The recent slide in the bond market has been granted a reprieve over the last two months. Interest rates have retreated in recent weeks, which has lifted bond prices. The challenge is deciding if this is noise or the start of an extended run higher for fixed-income securities.

The key factor: inflation expectations. Specifically, is the recent surge in pricing pressure transitory? If not, the Federal Reserve may be forced to raise interest rates sooner than expected. Such a policy change will nip any bond-market rebound in the bud. Alas, the final word on inflation’s trajectory is months away at the earliest.
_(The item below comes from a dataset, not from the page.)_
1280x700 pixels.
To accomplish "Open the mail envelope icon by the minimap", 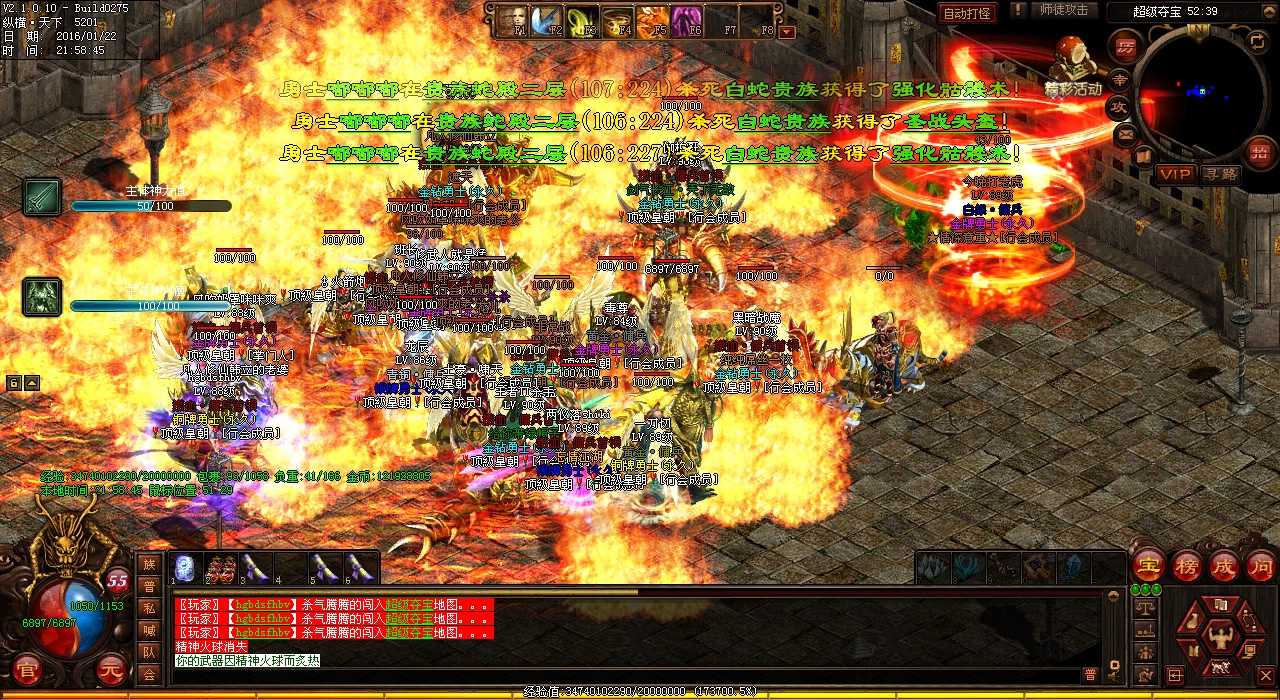I will [1126, 133].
That leaves investors with the usual challenge: deciding how to act in real time with sketchy insight on ex ante macro data.

What is clear is that short-dated junk bonds and inflation-indexed Treasuries continue to lead the US bond market year to date through yesterday’s close (June 14), based on set of ETFs.
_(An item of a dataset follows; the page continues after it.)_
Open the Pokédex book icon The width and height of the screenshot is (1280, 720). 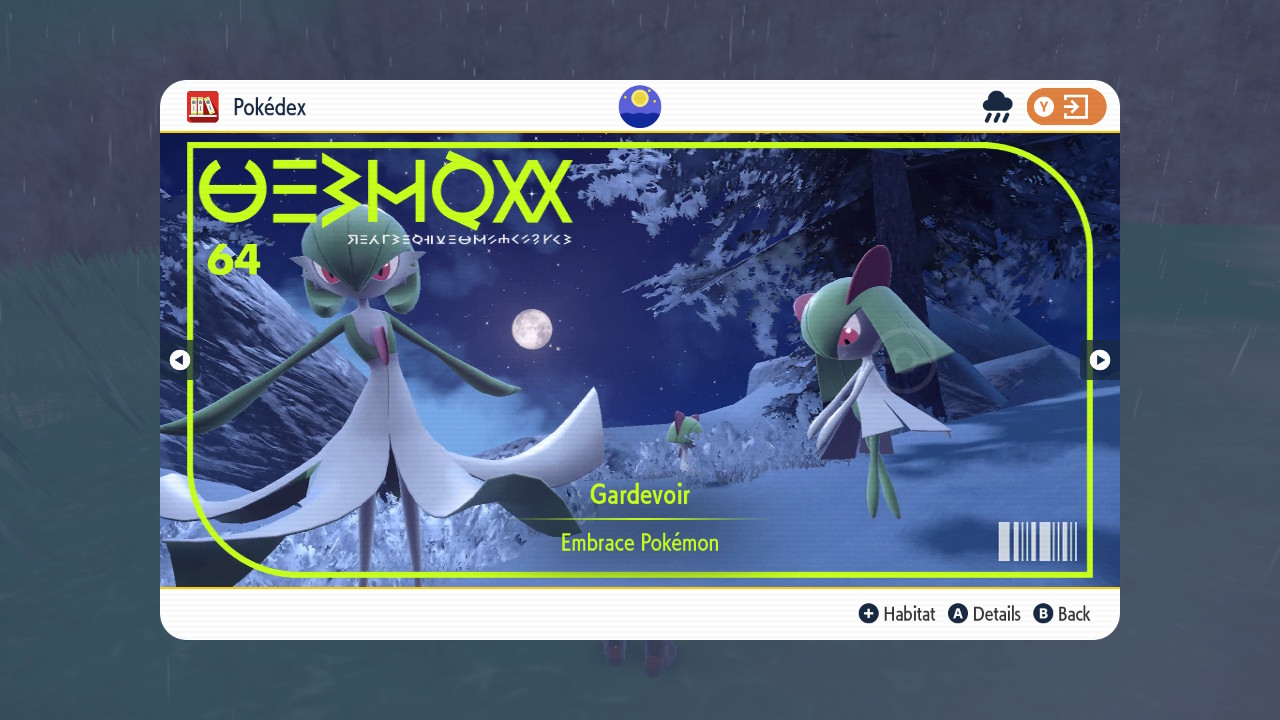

SPDR Bloomberg Barclays Short Term High Yield Bond (SJNK) is up 3.8% so far in 2021. Nipping at SJNK’s heels: iShares 0-5 Year TIPS Bond (STIP), which is higher by 2.7% this year.

By some accounts, attempting to divine the future on matters relevant to the future path of inflation and interest rates is unusually challenging at the moment and so a reasonable response is to favor cash and wait for clearer signals. That’s the message from JPMorgan Chase Chief Executive Jamie Dimon, who says: “We’ve actually been effectively stockpiling more and more cash, waiting for opportunities to invest at higher rates. So our balance sheet is positioned (to) benefit from rising rates.”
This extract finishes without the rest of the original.